I called up Jonny Barber because the man who dedicated 14 years of his life to painstakingly chronicling all things Colfax had just posted a note on his website, ColfaxAvenue.com, that he was calling it quits and looking for an investor to turn his large collection of Colfax memorabilia into a museum.
This seems like it should be a straight-forward interview and a straight-forward story, but five minutes into our conversation, we're both questioning the nature of reality. How do we know things are true? Is anything true? Does it even matter?
"You have all these stories: Bob Dylan at the Satire, he goes in there thinking he’s Woody Guthrie and they boo him off the stage and he leaves all dejected. Well, I had a guy write me on my Facebook page the other day and say it’s total bullshit. And everyone defends it like it’s the Holy Scripture, this sacred cow! 'Of course Dylan played there! Of course that happened!' And this guy was like, ‘I was there the whole time, I lived there the whole time, and Dylan was never there. It’s completely fake news. It’s complete bullshit.’
"And everyone defends it! I was defending it, and I didn’t even have a source!"
I ask Barber if these doubts have just started to creep in recently. We've already discussed the infamous quote about Colfax, "the longest, wickedest street in America" that supposedly appeared in Playboy at some point. Barber has sought in vain for the original, and my colleague Andrew Kenney is coming up empty too.
"It’s been way recent!" Barber practically yells. "I’ve been No. 1 Colfax booster for 14 years and all of a sudden ... Most stuff, when I post it, I like to have citation, but you figure if something is on the Denver Public Library site, maybe they researched it, and so many people said that Playboy quote.

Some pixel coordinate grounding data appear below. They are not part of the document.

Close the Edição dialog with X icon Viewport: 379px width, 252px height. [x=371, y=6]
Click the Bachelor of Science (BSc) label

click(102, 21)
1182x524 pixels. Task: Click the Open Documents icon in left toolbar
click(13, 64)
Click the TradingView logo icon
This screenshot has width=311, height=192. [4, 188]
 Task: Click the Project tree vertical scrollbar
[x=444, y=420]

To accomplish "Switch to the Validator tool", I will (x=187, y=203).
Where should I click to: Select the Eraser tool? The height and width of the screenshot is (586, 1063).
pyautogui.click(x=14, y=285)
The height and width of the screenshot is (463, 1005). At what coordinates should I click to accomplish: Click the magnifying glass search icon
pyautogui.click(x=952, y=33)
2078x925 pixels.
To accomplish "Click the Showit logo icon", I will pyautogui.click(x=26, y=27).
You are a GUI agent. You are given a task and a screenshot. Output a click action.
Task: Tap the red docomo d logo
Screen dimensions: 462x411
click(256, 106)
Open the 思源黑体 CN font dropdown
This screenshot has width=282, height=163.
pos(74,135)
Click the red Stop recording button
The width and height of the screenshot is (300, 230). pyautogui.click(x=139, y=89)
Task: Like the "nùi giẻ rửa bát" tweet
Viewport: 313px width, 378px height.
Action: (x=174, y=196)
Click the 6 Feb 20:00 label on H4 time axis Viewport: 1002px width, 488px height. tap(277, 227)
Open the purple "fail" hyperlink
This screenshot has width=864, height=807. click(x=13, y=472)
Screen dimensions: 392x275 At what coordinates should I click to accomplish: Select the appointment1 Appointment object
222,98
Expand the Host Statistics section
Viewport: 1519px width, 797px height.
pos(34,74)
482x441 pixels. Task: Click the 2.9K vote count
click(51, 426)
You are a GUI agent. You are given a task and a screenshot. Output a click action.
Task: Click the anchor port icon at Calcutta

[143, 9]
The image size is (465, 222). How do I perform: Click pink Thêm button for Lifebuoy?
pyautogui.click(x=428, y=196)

That was in the New York Times. ‘Playboy magazine said this.’ Well, did they?
"Do we even know what’s real? Do we have to rethink all this? Or do we not? Do we just keep the mythology alive and let it be? Let that be the myth. ‘Oh, yeah, Bob Dylan played there when he was 19.' Put a plaque up. Do we just commit at this point?"
So many things that are true about Colfax seem like they shouldn't be that it's not hard to see how the street generates its own legends. Barber had heard about a supposed alligator farm on Colfax that featured gator wrestling as family entertainment, and he put his allies in the Aurora History Museum on the hunt. Months later, he got an excited email and a fairly strong piece of evidence in the form of a newspaper advertisement.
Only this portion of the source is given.